Exercise brief:
Scan the entries for the word "agent". Every line that has it should be copied.

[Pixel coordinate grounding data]
#####

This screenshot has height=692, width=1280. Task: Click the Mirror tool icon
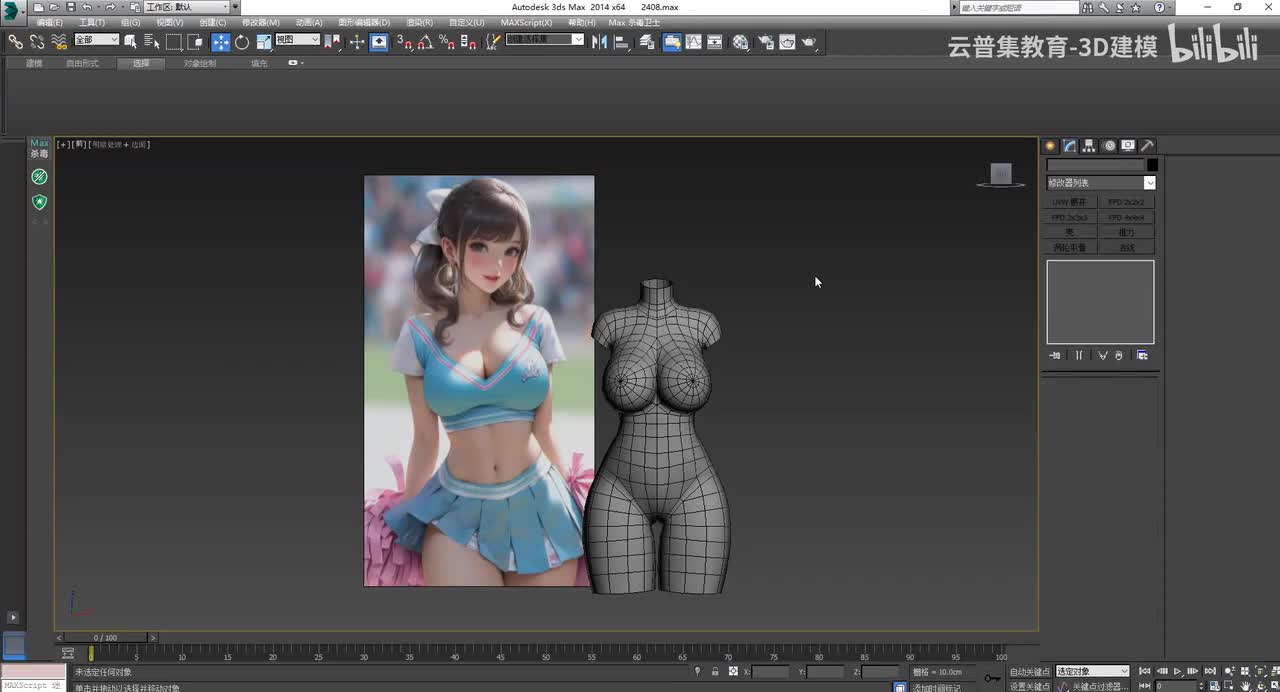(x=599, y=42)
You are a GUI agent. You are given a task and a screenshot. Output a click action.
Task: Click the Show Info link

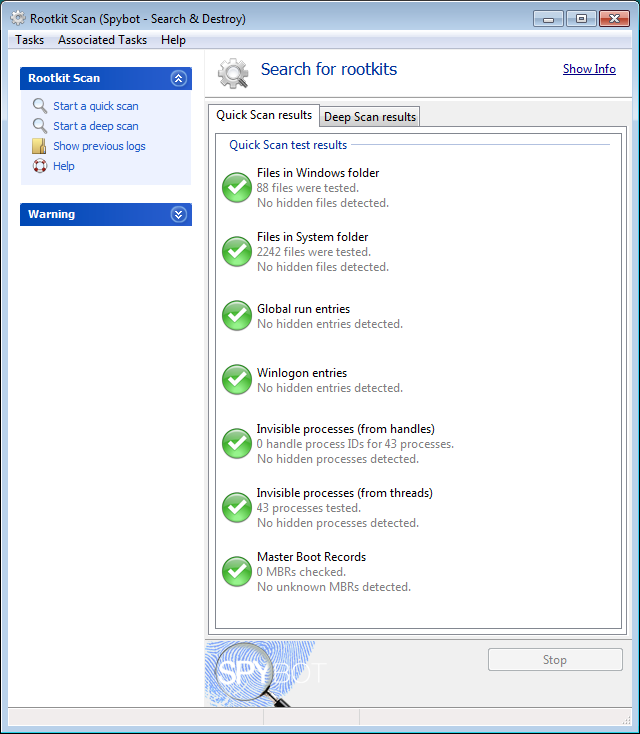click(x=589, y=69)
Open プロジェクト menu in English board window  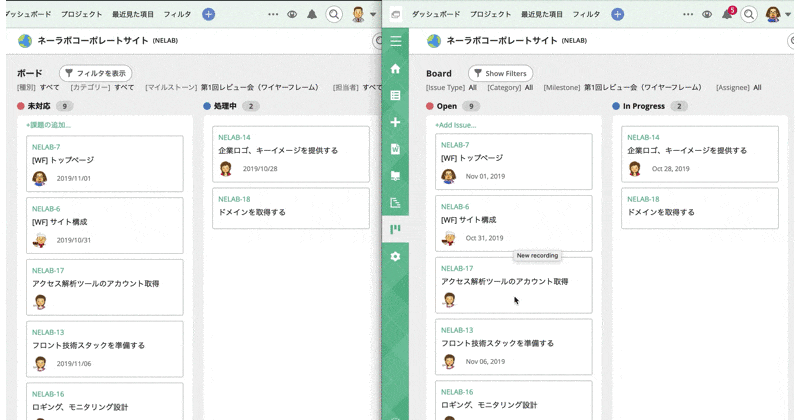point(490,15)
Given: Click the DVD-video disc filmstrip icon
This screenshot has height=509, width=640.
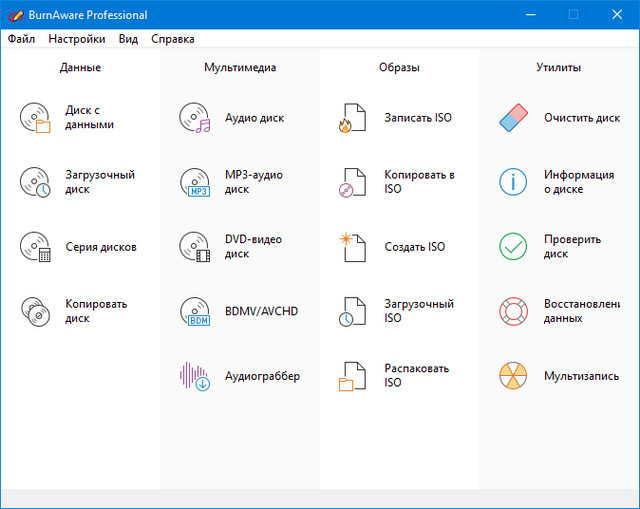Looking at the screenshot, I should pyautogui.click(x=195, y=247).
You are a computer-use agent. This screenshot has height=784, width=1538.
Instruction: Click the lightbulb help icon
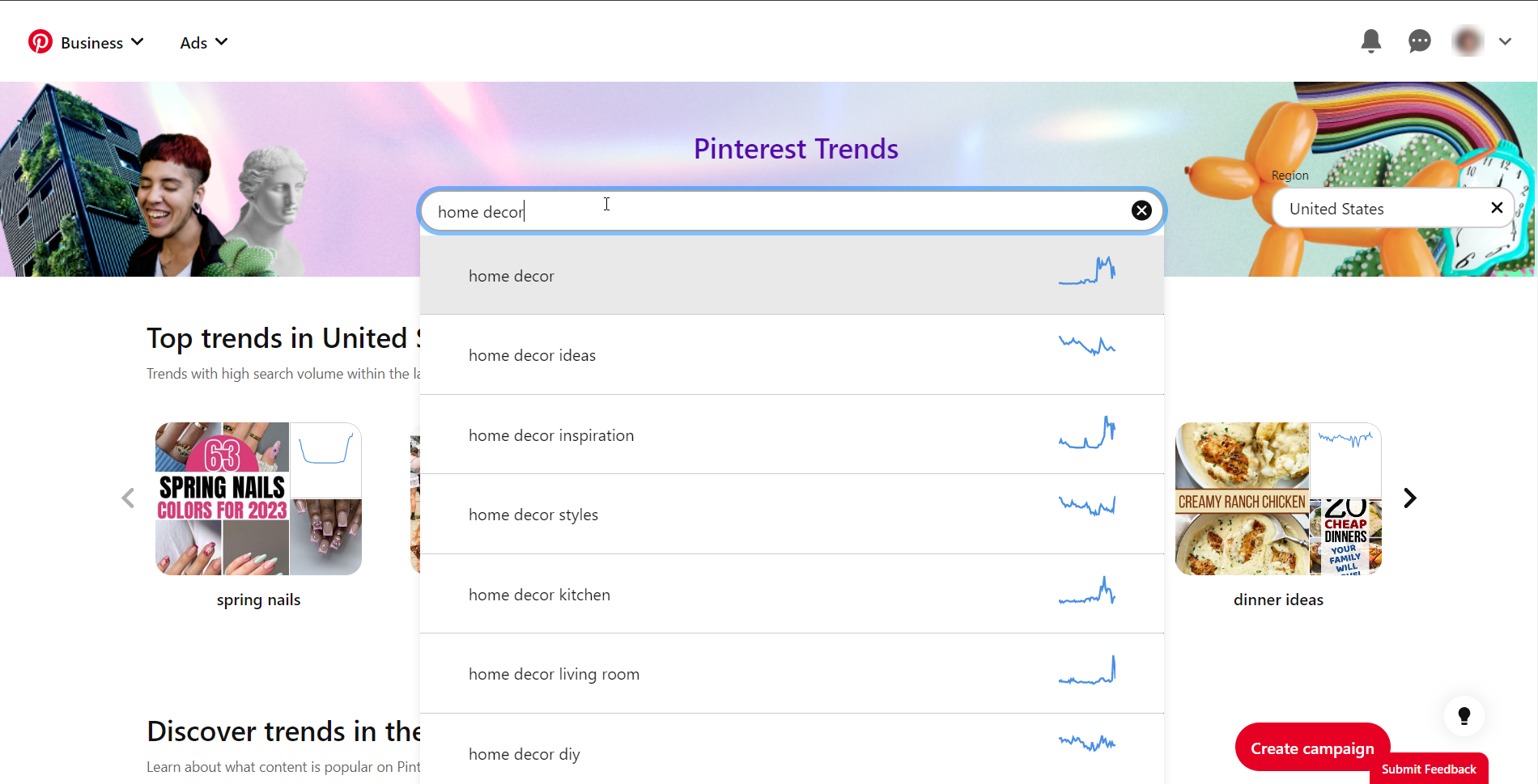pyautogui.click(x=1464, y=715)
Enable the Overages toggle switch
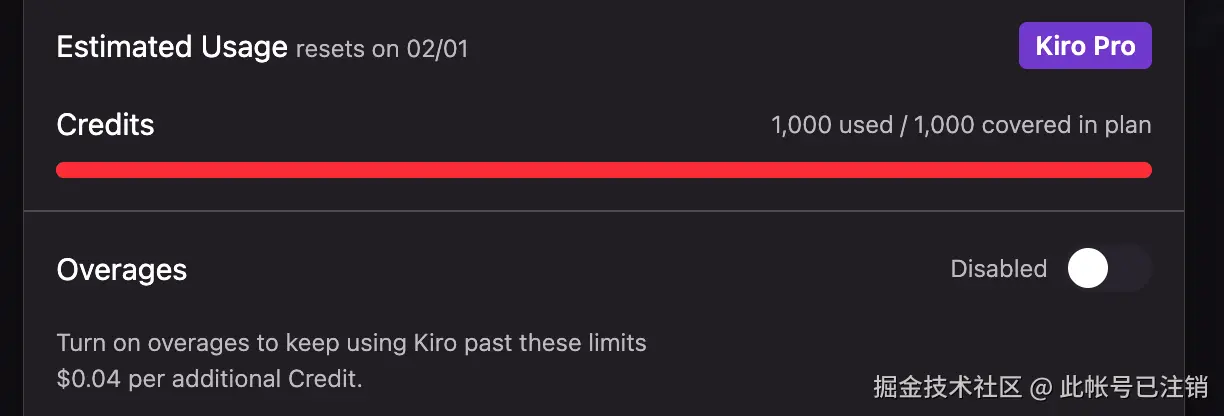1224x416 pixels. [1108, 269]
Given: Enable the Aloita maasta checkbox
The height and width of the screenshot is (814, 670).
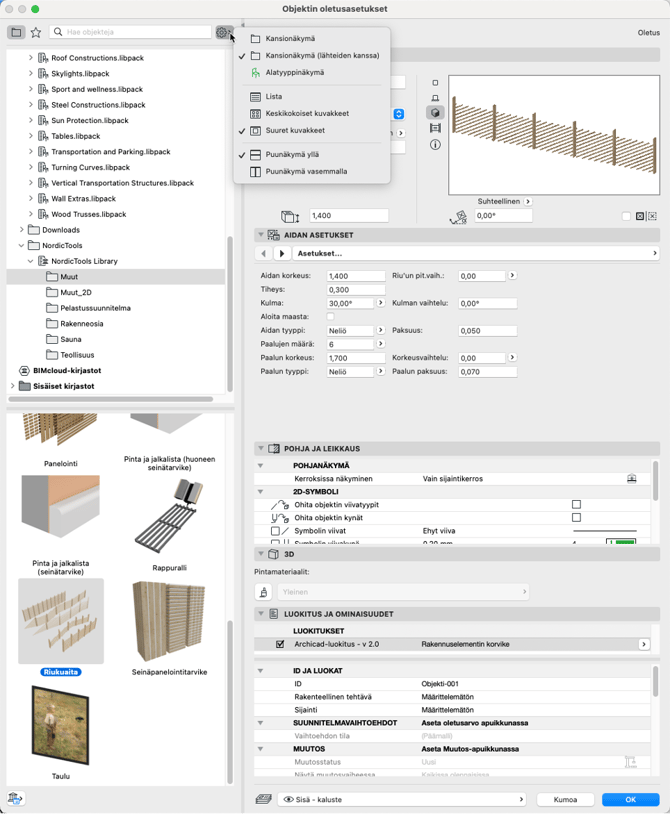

#####

Problem solution:
You are a GUI agent. You are given a task and a screenshot. Output a click action.
You are a computer-use agent. This screenshot has height=784, width=1538.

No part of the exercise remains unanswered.